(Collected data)
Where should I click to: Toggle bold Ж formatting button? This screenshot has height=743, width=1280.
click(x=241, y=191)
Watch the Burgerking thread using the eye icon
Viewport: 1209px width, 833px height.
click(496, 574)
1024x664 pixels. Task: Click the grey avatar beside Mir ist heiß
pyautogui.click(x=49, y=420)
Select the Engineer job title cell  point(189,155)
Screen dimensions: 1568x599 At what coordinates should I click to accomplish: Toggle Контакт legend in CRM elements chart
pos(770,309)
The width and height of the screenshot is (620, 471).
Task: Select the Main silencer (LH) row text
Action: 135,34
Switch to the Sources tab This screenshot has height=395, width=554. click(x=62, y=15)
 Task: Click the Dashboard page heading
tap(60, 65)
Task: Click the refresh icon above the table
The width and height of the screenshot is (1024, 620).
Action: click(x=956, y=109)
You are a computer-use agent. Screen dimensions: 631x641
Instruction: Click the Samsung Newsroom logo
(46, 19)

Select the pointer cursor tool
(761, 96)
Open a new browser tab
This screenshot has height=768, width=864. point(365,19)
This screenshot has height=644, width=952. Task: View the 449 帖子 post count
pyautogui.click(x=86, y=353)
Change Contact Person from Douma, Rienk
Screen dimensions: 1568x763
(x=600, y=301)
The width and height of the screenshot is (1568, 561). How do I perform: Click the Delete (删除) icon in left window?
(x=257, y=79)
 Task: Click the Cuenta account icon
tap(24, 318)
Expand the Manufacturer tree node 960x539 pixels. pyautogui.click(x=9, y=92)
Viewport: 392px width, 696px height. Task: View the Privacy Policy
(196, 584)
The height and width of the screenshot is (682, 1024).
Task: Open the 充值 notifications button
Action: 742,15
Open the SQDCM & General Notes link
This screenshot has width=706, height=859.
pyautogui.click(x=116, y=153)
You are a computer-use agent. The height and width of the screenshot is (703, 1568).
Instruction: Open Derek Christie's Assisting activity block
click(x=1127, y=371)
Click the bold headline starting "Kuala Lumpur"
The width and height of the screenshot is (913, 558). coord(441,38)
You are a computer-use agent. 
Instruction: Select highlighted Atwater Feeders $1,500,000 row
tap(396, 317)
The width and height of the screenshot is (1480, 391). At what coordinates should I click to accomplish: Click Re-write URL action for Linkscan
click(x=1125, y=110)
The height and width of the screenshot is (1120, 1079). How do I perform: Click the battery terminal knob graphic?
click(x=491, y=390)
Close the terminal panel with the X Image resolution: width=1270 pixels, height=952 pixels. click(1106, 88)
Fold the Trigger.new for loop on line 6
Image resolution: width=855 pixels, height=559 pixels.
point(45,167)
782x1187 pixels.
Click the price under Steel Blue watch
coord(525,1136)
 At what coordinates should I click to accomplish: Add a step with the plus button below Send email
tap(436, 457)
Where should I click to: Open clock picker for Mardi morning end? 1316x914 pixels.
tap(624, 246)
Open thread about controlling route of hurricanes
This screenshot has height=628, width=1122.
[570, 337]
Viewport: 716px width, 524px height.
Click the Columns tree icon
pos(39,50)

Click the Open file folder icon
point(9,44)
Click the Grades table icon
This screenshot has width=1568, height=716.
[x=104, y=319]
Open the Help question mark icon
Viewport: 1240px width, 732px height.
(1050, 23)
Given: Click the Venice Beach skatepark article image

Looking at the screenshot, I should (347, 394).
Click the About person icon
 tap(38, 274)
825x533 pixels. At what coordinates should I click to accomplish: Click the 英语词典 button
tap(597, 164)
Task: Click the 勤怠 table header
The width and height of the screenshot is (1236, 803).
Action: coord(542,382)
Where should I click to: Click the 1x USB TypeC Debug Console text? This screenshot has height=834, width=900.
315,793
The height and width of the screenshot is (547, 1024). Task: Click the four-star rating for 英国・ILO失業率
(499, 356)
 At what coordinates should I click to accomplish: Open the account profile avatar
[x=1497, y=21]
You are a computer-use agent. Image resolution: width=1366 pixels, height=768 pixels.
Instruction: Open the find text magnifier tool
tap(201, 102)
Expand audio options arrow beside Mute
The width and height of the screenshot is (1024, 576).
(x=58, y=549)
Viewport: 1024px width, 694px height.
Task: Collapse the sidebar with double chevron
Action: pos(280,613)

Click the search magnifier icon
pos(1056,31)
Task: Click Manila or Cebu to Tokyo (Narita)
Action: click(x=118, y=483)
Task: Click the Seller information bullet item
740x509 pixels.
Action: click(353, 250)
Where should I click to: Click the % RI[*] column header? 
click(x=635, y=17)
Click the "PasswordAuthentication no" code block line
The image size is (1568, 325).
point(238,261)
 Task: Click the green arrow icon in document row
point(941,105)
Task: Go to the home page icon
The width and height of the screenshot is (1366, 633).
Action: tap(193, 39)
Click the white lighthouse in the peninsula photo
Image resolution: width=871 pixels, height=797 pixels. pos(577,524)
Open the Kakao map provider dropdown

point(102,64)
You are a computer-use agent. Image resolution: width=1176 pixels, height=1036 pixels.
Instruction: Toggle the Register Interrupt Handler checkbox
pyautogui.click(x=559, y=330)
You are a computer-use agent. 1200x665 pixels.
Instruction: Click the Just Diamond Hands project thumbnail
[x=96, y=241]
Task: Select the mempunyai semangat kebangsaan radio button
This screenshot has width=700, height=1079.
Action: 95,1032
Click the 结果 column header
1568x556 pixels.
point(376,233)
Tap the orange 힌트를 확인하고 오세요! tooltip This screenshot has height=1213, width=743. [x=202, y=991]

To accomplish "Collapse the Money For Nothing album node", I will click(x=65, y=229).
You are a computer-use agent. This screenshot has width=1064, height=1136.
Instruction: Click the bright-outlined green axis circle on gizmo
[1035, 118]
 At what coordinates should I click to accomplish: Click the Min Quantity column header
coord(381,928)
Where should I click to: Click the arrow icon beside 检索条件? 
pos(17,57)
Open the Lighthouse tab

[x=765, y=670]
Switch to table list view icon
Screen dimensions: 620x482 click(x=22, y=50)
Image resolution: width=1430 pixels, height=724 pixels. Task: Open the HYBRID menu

## Work item
Counting only lines that contain the word "node", how many are there in the records above? Give the number alone.

## Problem solution
2